See, I'm usually impulsive. Go on my gut instinct. More often than not, I'll consider my options in retrospect. The main lesson that I've learned about myself, recently, is to trust when I don't think things are going my way. When I'm compromising my happiness, my core being, I need to take action. But recently, I've tried to think consciously about the decisions I make. I can't kid myself. I'm someone who's ruled by their heart, as much as I'll deny it. And you know what, that is not a bad thing, at all.

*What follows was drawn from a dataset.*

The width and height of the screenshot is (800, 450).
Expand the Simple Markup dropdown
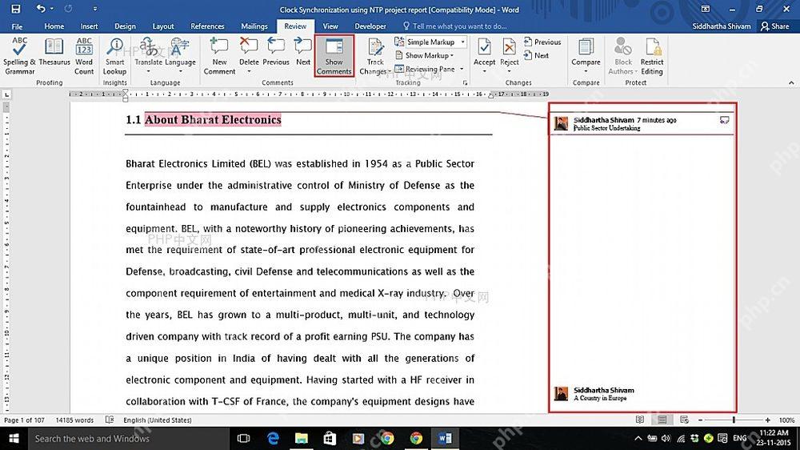462,42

I learned from an early stage in my childhood, that life is seriously just too short. This isn't a dress rehearsal. And because it isn't a dress rehearsal, it means that we're entitled to make mistakes, the key is learning. Trying new situations, letting people in, engaging in different perspectives, most of all, making sure you just keep on trying. Oh, and the occasional hot chocolate and a big snog with yer girrel helps too ;-)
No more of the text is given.